Rockefeller renews call to help cities become stronger

The Rockefeller Foundation is looking for more cities willing to build economic, social and physical resilience amid a rapidly urbanising world. Submission of applications for the 100 Resilient Cities Challenge ends on September 10.

As part of a global initiative to help cities cope with increasing urban challenges, the Rockefeller Foundation is inviting cities worldwide to apply for its ‘100 Resilient Cities Challenge’.

Cities selected under this initiative, first launched in May last year, will benefit from a ‘resilence-building process’ that will help them prepare for intense environmental challenges from natural disasters to daily stresses such as a growing population, pollution from inefficient public transport, as well as water and food security.

It defined a city’s resilience as “the capacity of individuals, communities, institutions, businesses and systems within a city to survive, adapt, and grow no matter what kinds of chronic stresses and acute shocks they experience”.

Cities have until September 10 to apply in this second round and 33 new cities will be selected to be part of the growing network of urban communities that will eventually comprise the 100 resilient cities.

While cities across the globe can’t predict which disruptions will come next, they can plan for them, learn from them, and grow after them. This is the crux of resilience

Judith Rodin, President of the Rockefeller Foundation

The non-profit organisation said some of the assistance selected cities will get include:  

  • Grants that will fund the hiring of a Chief Resilience Officer (CRO), who will lead the resilience-building process and bring together the various stakeholders within a city
  • Technical support to develop a resilience strategy that reflects the city’s distinct needs
  • Access to a host of services from 100 Resilient Cities’ partners that include private, public, and non-profit sectors. These platform partners could offer support in developing urban planning strategies and implementation, as well as tools in areas such as innovative finance, technology, infrastructure, land use, and community and social resilience
  • Membership in the 100 Resilient Cities Network where member cities can share knowledge and practices with each other

Michael Berkowitz, president of the 100 Resilient Cities Challenge, said the group has learned significantly from the 32 cities that made it to the list last year. “Since last December, we’ve travelled thousands of miles to cities around the world, hosted 30 resilience workshops, helped select 12 Chief Resilience Officers and launched three “resilience strategy” planning processes,” noted Berkowitz in a blog.

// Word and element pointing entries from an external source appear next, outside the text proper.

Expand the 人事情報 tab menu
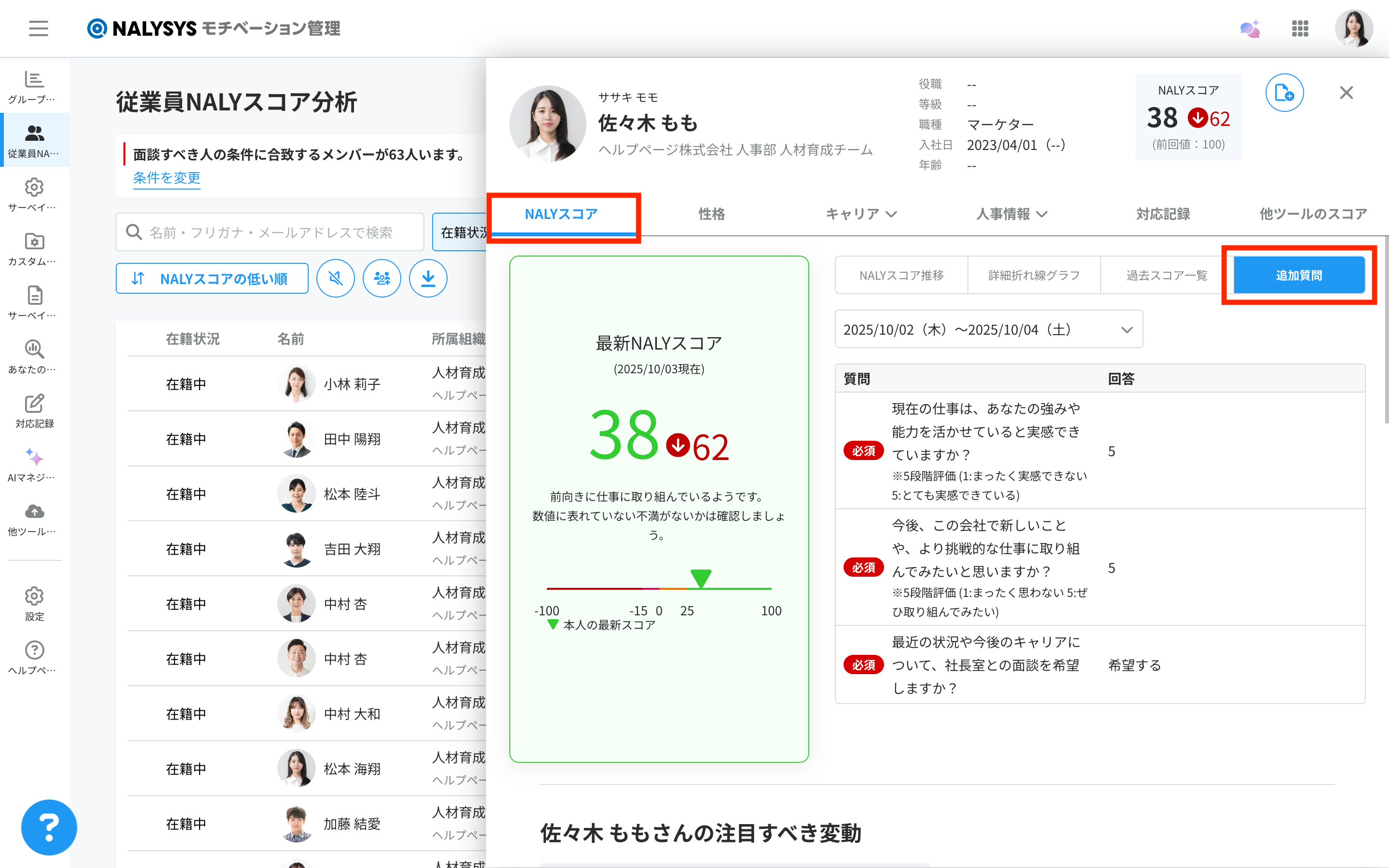 tap(1011, 214)
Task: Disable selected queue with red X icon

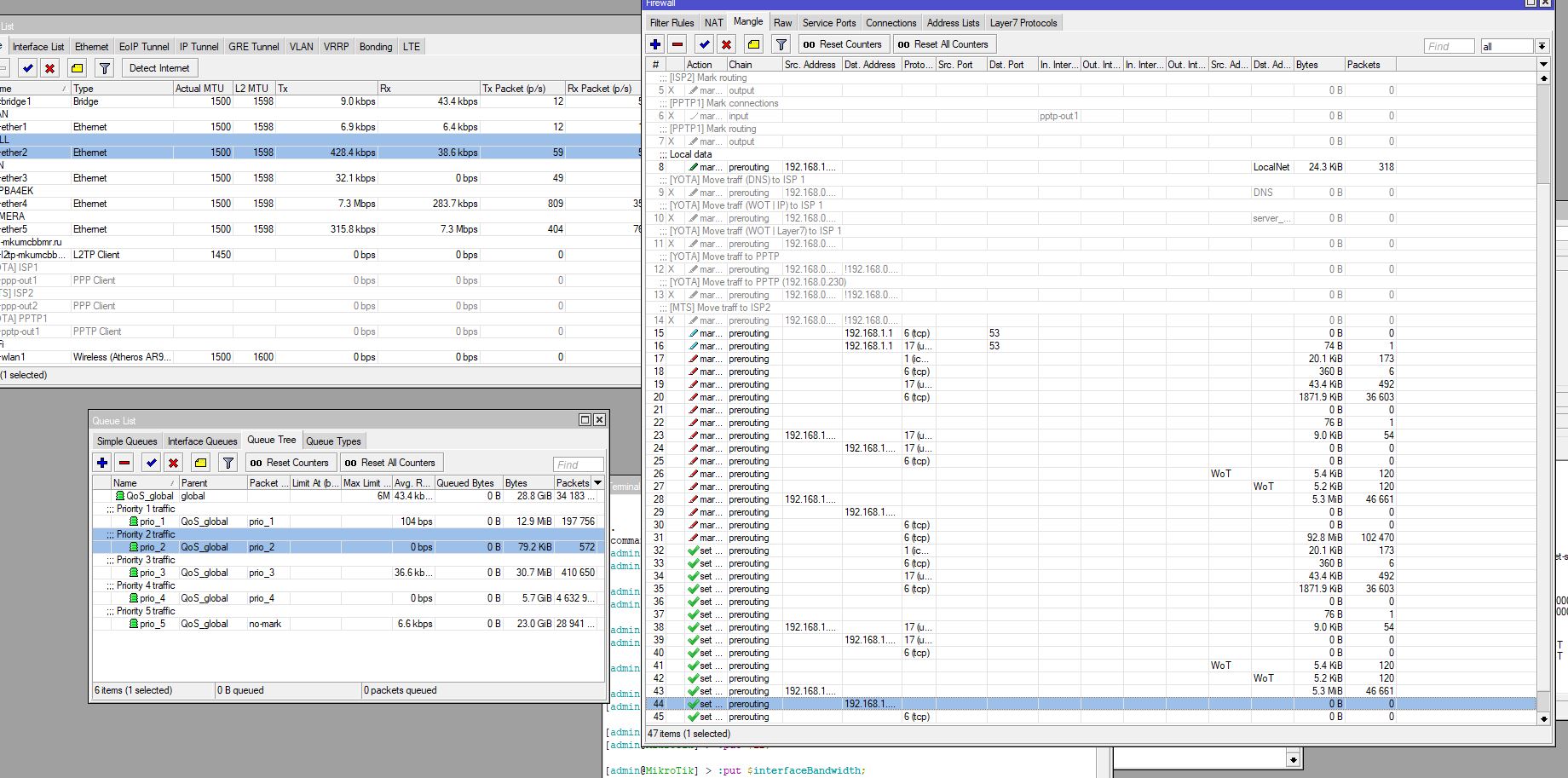Action: [x=173, y=463]
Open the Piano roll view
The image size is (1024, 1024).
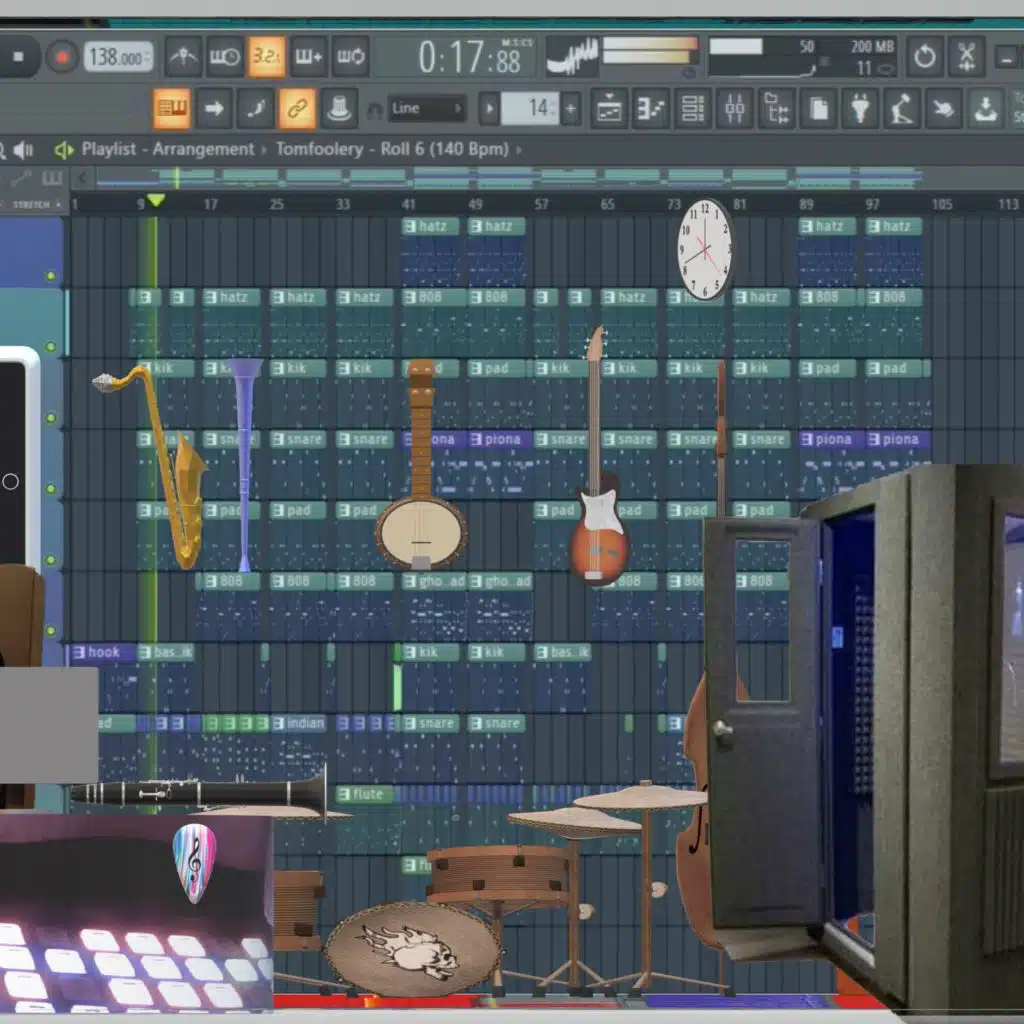[x=650, y=108]
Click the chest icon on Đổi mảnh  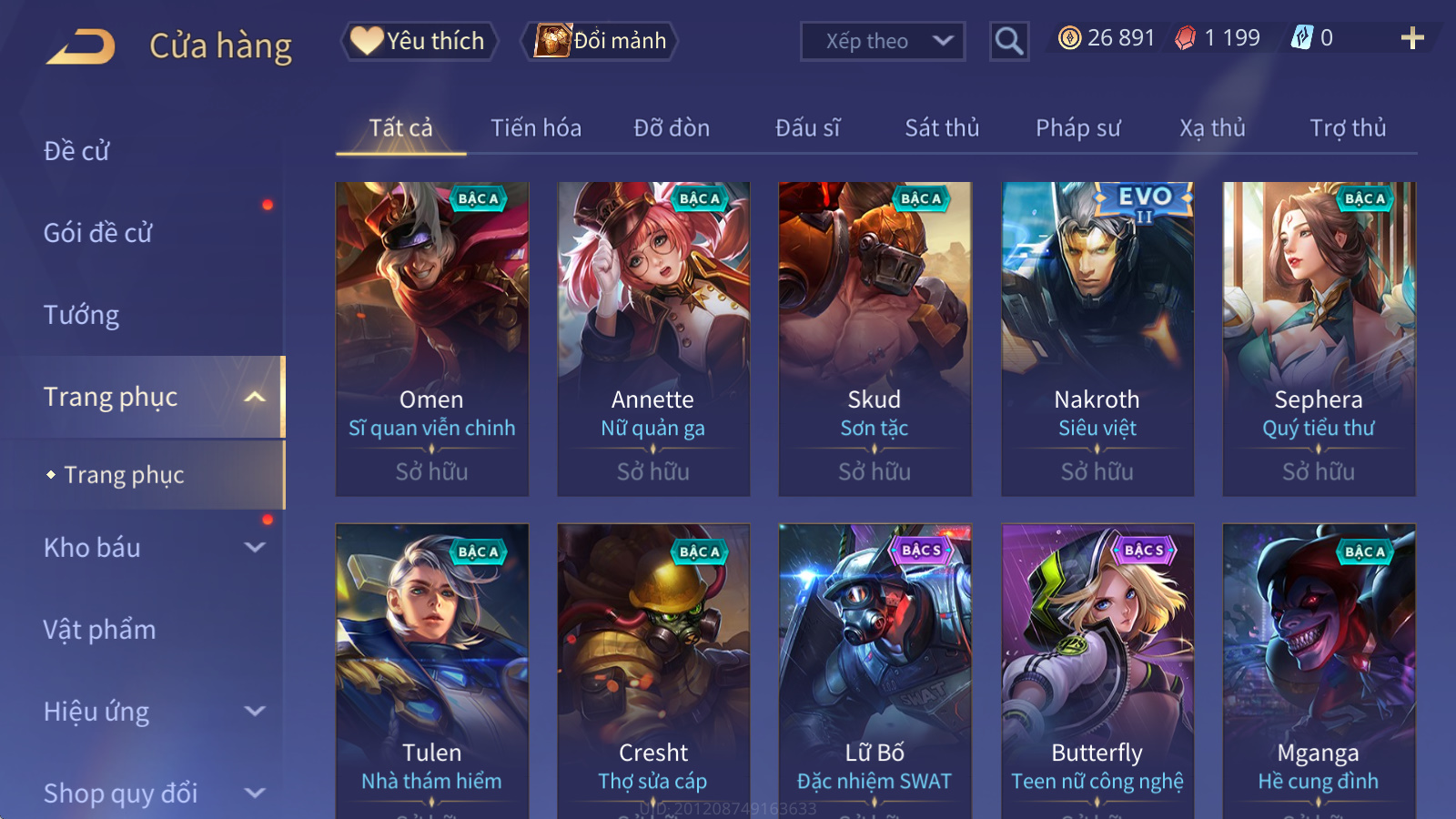pyautogui.click(x=552, y=40)
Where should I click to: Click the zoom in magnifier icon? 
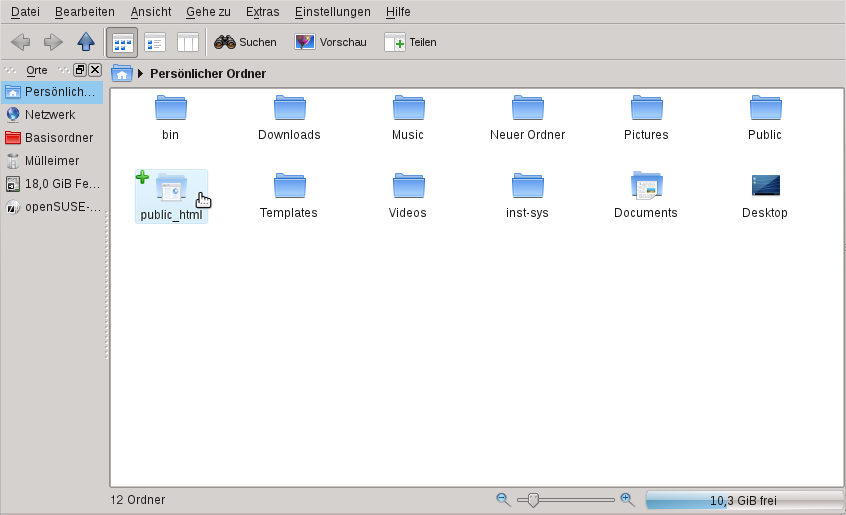(x=627, y=499)
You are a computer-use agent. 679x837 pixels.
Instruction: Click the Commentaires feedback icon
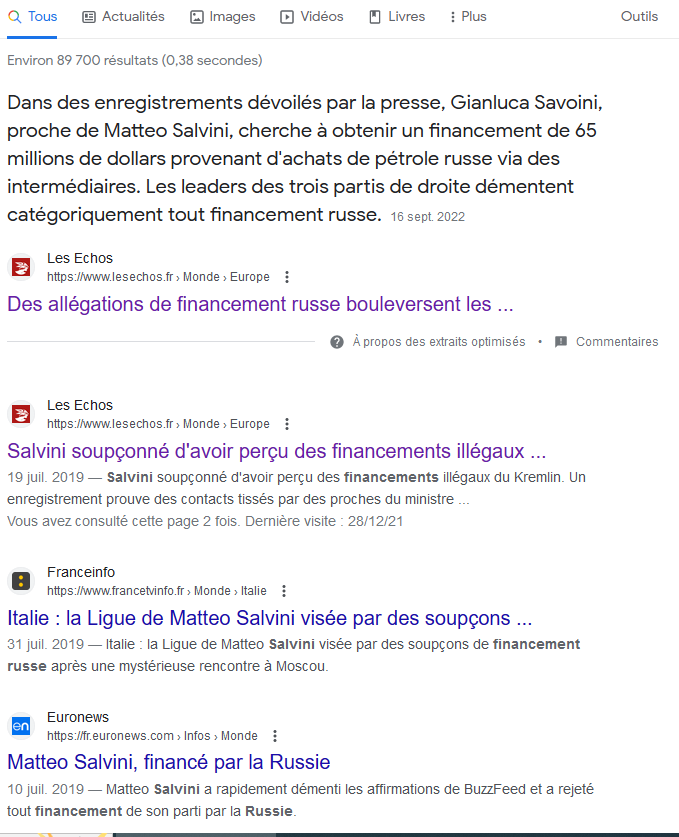(x=560, y=342)
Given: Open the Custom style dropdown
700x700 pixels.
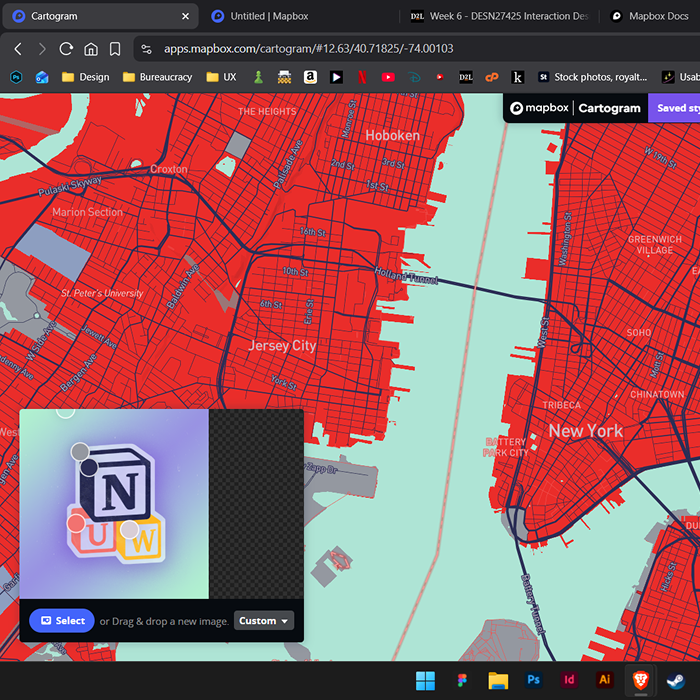Looking at the screenshot, I should click(x=264, y=621).
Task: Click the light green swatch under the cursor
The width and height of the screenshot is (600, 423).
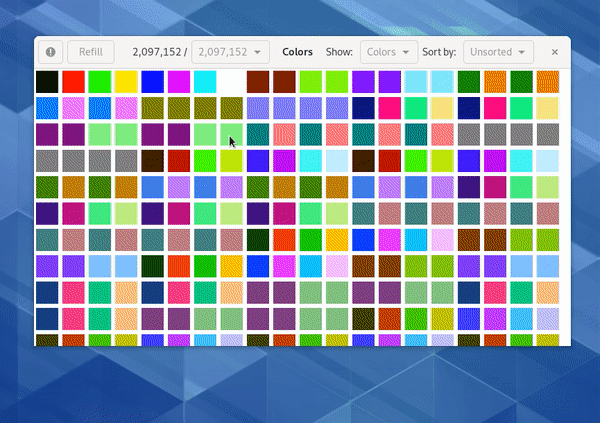Action: (232, 134)
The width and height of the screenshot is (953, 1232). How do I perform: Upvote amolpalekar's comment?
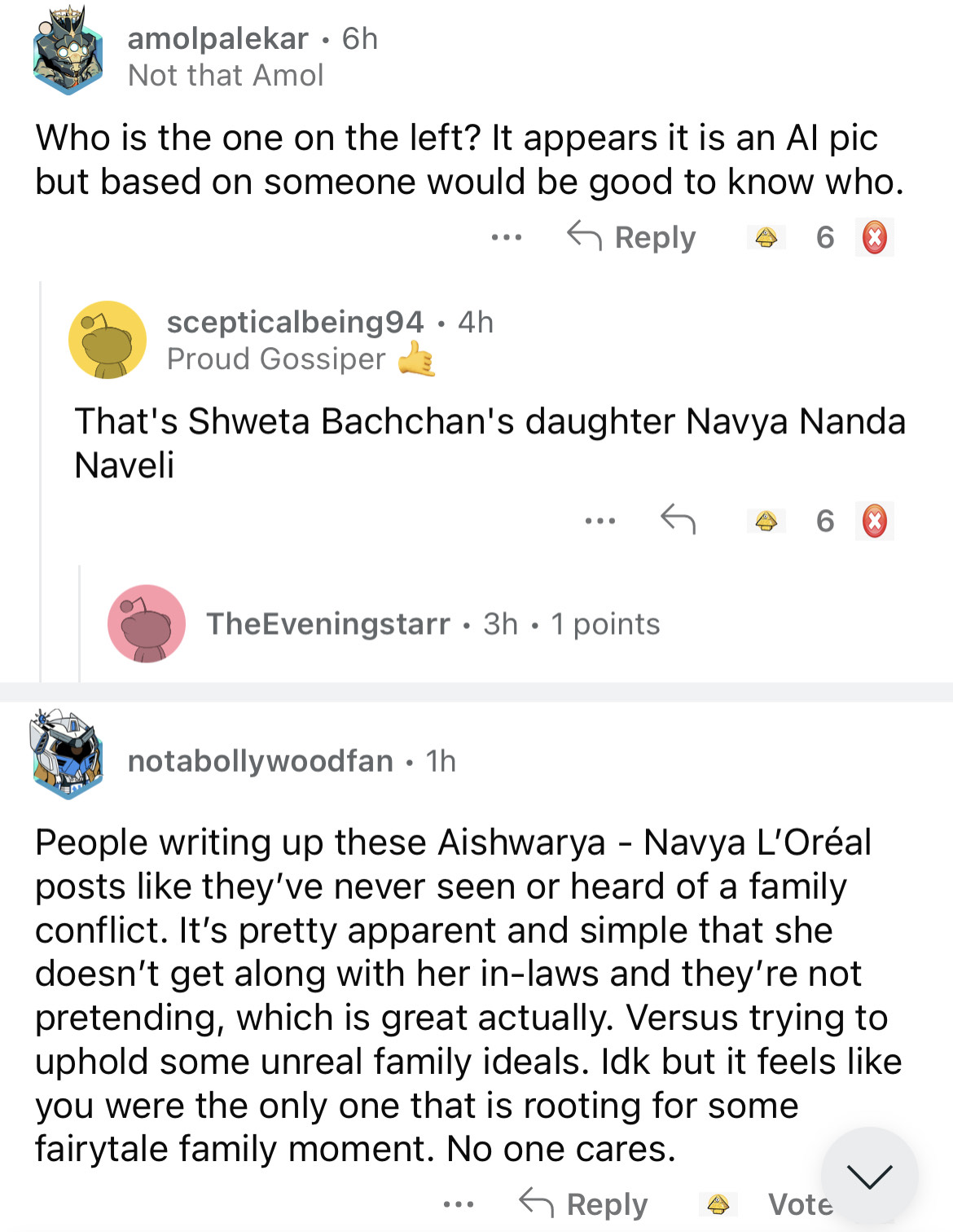pyautogui.click(x=766, y=238)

After a massive earthquake, Christchurch, New Zealand looks to build a smarter, stronger city. Image: 100 Resilient Cities

In Asia Pacific, seven cities that made it to the list included Christchurch in New Zealand, Melbourne in Australia, Surat in India, Da Nang in Vietnam, Bangkok in Thailand, Mandalay in Myanmar and Semarang in Indonesia.

With nearly 400 applications received last year, Berkowitz said the team found four key strengths and common traits from the selected cities that could help other aspiring cities applying this year:

  1. An innovative, engaged and committed chief executive – A city government with a strong leader shows strong potential to lead a stronger, more empowered CRO. It also requires that the city has some measure of ‘political stability’, in order to establish continuity of the programme.
  2. A recent catalyst for change – A city that has recently encountered challenges that can be a catalyst for change, such as natural disasters or a pressing environmental issue such as receding shorelines due to rising sea levels. These cities are likely to be more engaged in the resilience-building process. 
  3. A demonstrated ability to work with a broad range of invested stakeholders – Cities that are able to demonstrate collaborative efforts or initiatives from various stakeholders - from business leaders, to social workers, to the academe - who show interest in participating to city planning processes. This participation by a range of stakeholders is important to make sure everyone’s resilience needs, especially those of the poor and vulnerable, will be addressed.
  4. A willingness to engage in a partnership – 100 Resilient Cities looks for cities that can work closely in partnership with the organisation for over several years on resilience building, have an open mind towards the process, and that can incorporate feedback from a wide variety of sources.

This list is a guide and not a guarantee that cities will be chosen solely based on these criteria, added Berkowitz.

Judith Rodin, president of the Rockefeller Foundation said: “While cities across the globe can’t predict which disruptions will come next, they can plan for them, learn from them, and grow after them. This is the crux of resilience.”